As the proud father of two children, ages six-and-a-half and five, I have spent time in children's shoe shops, and I've examined the footwear that is on display. There are many shoe styles and brands available that support the minimalist approach. Increasingly, infants' pre-walkers have come onto the market that are essentially thin, moccasin-type foot coverings. A child can wear these well after he or she begins walking. Mary Jane-type open-top shoes, for both boys and girls, with flexible soles, are also quite common. Although my opinion is not sought after during these shopping trips, I typically steer the decision toward fit and the less-is-more approach. Wisely, I do not get involved in the choice of colors!

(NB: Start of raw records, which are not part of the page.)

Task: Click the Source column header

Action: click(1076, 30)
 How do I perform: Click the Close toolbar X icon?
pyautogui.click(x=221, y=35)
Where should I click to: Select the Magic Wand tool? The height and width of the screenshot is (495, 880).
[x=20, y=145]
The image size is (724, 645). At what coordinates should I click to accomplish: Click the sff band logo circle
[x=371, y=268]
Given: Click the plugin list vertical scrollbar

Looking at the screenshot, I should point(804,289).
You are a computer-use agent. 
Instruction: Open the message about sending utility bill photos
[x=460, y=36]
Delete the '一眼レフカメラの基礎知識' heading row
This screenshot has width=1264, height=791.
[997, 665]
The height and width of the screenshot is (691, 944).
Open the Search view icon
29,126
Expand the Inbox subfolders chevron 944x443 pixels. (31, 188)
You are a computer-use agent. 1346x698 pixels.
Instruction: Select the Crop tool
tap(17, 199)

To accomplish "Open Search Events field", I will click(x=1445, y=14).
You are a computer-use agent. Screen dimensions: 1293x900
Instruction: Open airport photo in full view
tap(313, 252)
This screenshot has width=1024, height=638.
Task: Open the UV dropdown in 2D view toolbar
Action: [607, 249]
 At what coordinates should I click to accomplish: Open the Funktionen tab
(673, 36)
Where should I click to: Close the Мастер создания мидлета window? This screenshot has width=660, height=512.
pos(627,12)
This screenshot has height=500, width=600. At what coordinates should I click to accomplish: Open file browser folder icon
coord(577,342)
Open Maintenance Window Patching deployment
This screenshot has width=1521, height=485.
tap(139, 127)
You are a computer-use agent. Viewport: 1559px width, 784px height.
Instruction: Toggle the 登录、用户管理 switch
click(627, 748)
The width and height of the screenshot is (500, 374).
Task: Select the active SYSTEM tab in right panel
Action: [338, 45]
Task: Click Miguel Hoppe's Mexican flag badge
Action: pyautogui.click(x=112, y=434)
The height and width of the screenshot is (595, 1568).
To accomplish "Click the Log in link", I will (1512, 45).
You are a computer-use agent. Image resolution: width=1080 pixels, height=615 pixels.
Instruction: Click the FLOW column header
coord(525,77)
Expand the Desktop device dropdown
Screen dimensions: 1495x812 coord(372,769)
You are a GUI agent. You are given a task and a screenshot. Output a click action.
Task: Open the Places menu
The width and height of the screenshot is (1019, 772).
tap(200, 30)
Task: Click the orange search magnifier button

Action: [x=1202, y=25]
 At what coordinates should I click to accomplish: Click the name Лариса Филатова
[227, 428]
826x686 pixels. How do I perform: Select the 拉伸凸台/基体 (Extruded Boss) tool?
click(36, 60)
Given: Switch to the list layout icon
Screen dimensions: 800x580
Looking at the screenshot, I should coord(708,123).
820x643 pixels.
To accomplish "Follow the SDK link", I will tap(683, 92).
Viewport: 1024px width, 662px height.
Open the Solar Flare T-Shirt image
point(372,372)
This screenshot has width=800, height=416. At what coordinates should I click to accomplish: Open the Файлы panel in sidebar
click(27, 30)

SĂ©amus Kennedy, BEng (Mech), CPed, is president and co-owner of Hersco Ortho Labs, New York, New York. He can be reached at , or by visiting

Selecting Children's Shoes

A brief search of the web revealed a wealth of sites that promote the natural foot health of children and adults. Among the many suggestions for choosing children's shoes are the following:

  1. Always buy shoes based on fit.
  2. Shoes should not be too tight, and ideally they will be boxy-looking so the toes can grow straight. Feet need room to develop, and tight shoes will restrict circulation and airflow.
  3. Flexible, bendable soles allow the foot to develop sensitivity, mobility, and intrinsic muscle strength, enhancing balance. Low heels or flat soles promote stability and keep the Achilles tendon from shortening prematurely.
  4. Children should be allowed to go barefoot as often as possible when in hazard-free environments. It is now becoming more common that children go barefoot in the house or yard.

Although by far the most popular shoes for children, many sneakers available today have soles that are not flexible and come with a raised heel and toe-spring that restrict natural motion.